J Inflamm Res. 2021 May 14;14:1915-1931. doi: 10.2147/JIR.S282691. eCollection 2021.
It is increasingly recognized that atherosclerosis and consequently cardiovascular disease (CVD) are closely linked with inflammatory processes. The latter is in the center of the pathogenic mechanism underlying autoimmune rheumatic diseases (ARD). It follows then, that optimal control of inflammation in ARDs may lead to a decrease of the accompanied CVD risk. Major trials (eg, CANTOS, CIRT), aimed at examining the possible benefits of immunomodulatory treatments in CVD, demonstrated conflicting results. On the other hand, substantial evidence is accumulating about the possible beneficial effects of biologic disease modifying antirheumatic drugs (bDMARDs) in patients with ARDs, particularly those with rheumatoid arthritis (RA). It seems that bDMARDs (some more than others) alter the lipid profile in RA patients but do not adversely affect, in most cases, the TC/HDL ratio. Favorable effects are noted for arterial stiffness and endothelial function. This is reflected in the lower risk for CVD events, seen in observational studies of RA patients treated with bDMARDs. It should be stressed that more data exist for the TNF-inhibitors than for other bDMARDs, such as tocilizumab, abatacept and rituximab. As regards the spondyloarthropathies (SpA), data are less robust. For TNF-inhibitors, effects appear to be on par with those seen in RA but no conclusions can be drawn for newer biologic drugs used in SpA (eg, IL-17 blockers). Finally, there is accumulating evidence for a beneficial effect of immunosuppressive treatment in cardiac inflammation and function in several ARDs. Introduction of newer therapeutic options in clinical practice seem to have a positive impact on CVD in the setting of ARD. This is probably due to better control of inflammation, but direct improvement in vascular pathology is also a valid hypothesis. Most data are derived from observational studies and, therefore, randomized controlled trials are needed to assess the possible favorable effect of bDMARDs on CVD outcomes.

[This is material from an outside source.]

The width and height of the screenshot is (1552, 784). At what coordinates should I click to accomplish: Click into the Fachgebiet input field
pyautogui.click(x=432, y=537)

人们越来越认识到,动脉粥样硬化以及随之而来的心血管疾病(CVD)与炎症过程密切相关。后者是自身免疫性风湿性疾病(ARD)潜在致病机制的核心。因此,最佳控制ARD中的炎症可能会降低伴随的CVD风险。旨在研究免疫调节治疗在CVD中可能益处的主要试验(如CANTOS、CIRT)结果相互矛盾。另一方面,越来越多的证据表明,生物性疾病改善抗风湿药物(bDMARDs)对ARD患者,尤其是类风湿关节炎(RA)患者可能具有有益作用。似乎bDMARDs(有些比其他的更明显)会改变RA患者的血脂谱,但在大多数情况下不会对总胆固醇/高密度脂蛋白比值产生不利影响。在动脉僵硬度和内皮功能方面有积极作用。这反映在用bDMARDs治疗的RA患者的观察性研究中,CVD事件风险较低。应该强调的是,关于肿瘤坏死因子(TNF)抑制剂的数据比其他bDMARDs(如托珠单抗、阿巴西普和利妥昔单抗)更多。至于脊柱关节炎(SpA),数据则不那么充分。对于TNF抑制剂,其效果似乎与在RA中观察到的效果相当,但对于用于SpA的新型生物药物(如白细胞介素-17阻滞剂)则无法得出结论。最后,越来越多的证据表明免疫抑制治疗对几种ARD的心脏炎症和功能有有益作用。在临床实践中引入更新的治疗选择似乎对ARD背景下的CVD有积极影响。这可能是由于炎症得到了更好的控制,但血管病理的直接改善也是一个合理的假设。大多数数据来自观察性研究,因此需要进行随机对照试验来评估bDMARDs对CVD结局可能的有利影响。